Yokota S i, Amano K i, Hayashi S, Kubota T, Fujii N, Yokochi T
Sumitomo Pharmaceuticals Research Center, Konohana-ku, Osaka 554, Japan.
Infect Immun. 1998 Jun;66(6):3006-11. doi: 10.1128/IAI.66.6.3006-3011.1998.
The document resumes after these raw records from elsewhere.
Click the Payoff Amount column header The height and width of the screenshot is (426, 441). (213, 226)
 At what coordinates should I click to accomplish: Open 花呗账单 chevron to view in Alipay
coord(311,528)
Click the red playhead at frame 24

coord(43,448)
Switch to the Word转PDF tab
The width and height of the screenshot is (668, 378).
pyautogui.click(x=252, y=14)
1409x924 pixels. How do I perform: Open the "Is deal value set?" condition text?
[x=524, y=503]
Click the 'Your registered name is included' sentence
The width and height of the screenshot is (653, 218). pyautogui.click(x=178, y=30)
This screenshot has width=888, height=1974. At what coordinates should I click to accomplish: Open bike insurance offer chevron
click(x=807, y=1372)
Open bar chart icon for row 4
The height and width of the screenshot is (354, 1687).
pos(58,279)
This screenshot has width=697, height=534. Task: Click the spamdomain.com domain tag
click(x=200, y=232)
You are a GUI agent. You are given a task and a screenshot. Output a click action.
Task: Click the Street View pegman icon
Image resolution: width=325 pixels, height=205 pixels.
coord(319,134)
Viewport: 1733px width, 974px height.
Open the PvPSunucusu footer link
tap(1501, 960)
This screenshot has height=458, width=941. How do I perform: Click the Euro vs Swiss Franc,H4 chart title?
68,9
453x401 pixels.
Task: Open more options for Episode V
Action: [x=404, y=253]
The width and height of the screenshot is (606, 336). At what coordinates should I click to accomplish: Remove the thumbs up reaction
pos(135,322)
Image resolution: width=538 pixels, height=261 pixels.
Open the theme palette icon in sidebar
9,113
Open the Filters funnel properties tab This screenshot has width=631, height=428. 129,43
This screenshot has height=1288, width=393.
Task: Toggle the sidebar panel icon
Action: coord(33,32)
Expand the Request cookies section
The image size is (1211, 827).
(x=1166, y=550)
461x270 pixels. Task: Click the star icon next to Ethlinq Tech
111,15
We have examined the antibody response to Helicobacter pylori lipopolysaccharides (LPS) in humans. We used sera from patients with gastroduodenal diseases and healthy adults infected or not infected with H. pylori. Data from the experiments for antibody binding to LPS suggested that the polysaccharide chains from many H. pylori strains showed high immunogenicity in humans. Sera from most (above 70%) H. pylori-infected individuals contained immunoglobulin G (IgG) antibodies against the polysaccharide region highly immunogenic H. pylori LPS. The IgG titers of individual serum samples that reacted strongly with highly immunogenic LPS were quite similar (r2 = 0.84 to 0.98). The results suggest wide distribution among H. pylori strains of a highly antigenic epitope in the polysaccharide moieties of their LPS. Also, the similarity in the titers of individual serum samples against highly immunogenic LPS points to the existence of epitopes sharing a common structural motif. However, some strains showed low antigenicity, even those with polysaccharide-carrying LPS. The dominant subclass of IgG that reacted with the highly immunogenic LPS was IgG2, which was preferentially raised against polysaccharide antigens. Recently, a structure that mimics that of the Lewis antigens was identified in the O-polysaccharide fraction of H. pylori LPS; however, no correlation between antigenicity of the polysaccharide chain in humans and the presence of Lewis antigens was found. The IgA and IgM titers against H. pylori LPS seemed to be mostly nonspecific and directed against lipid A. In a few cases, however, sera from individuals infected with H. pylori gave strong IgA and IgM titers against the highly immunogenic polysaccharide. In conclusion, the LPS of many H. pylori strains possess an antigenic epitope in their polysaccharide regions that is immunogenic in humans. However, our results show that the antigenic epitope is unlikely to be immunologically related to structures mimicking Lewis antigens.
我们检测了人类对幽门螺杆菌脂多糖(LPS)的抗体反应。我们使用了患有胃十二指肠疾病的患者以及感染或未感染幽门螺杆菌的健康成年人的血清。抗体与LPS结合实验的数据表明,许多幽门螺杆菌菌株的多糖链在人类中显示出高免疫原性。大多数(超过70%)感染幽门螺杆菌的个体血清中含有针对高免疫原性幽门螺杆菌LPS多糖区域的免疫球蛋白G(IgG)抗体。与高免疫原性LPS强烈反应的个体血清样本的IgG滴度非常相似(r2 = 0.84至0.98)。结果表明,幽门螺杆菌菌株中其LPS多糖部分存在高度抗原性表位的广泛分布。此外,个体血清样本针对高免疫原性LPS的滴度相似性表明存在具有共同结构基序的表位。然而,一些菌株显示出低抗原性,即使是那些带有多糖的LPS菌株。与高免疫原性LPS反应的IgG主要亚类是IgG2,它优先针对多糖抗原产生。最近,在幽门螺杆菌LPS的O-多糖部分中鉴定出一种模拟Lewis抗原的结构;然而,未发现人类中多糖链的抗原性与Lewis抗原的存在之间存在相关性。针对幽门螺杆菌LPS的IgA和IgM滴度似乎大多是非特异性的,且针对脂质A。然而,在少数情况下,感染幽门螺杆菌个体的血清对高免疫原性多糖产生了强烈的IgA和IgM滴度。总之,许多幽门螺杆菌菌株的LPS在其多糖区域具有在人类中具有免疫原性的抗原表位。然而,我们的结果表明,该抗原表位不太可能与模拟Lewis抗原的结构存在免疫相关性。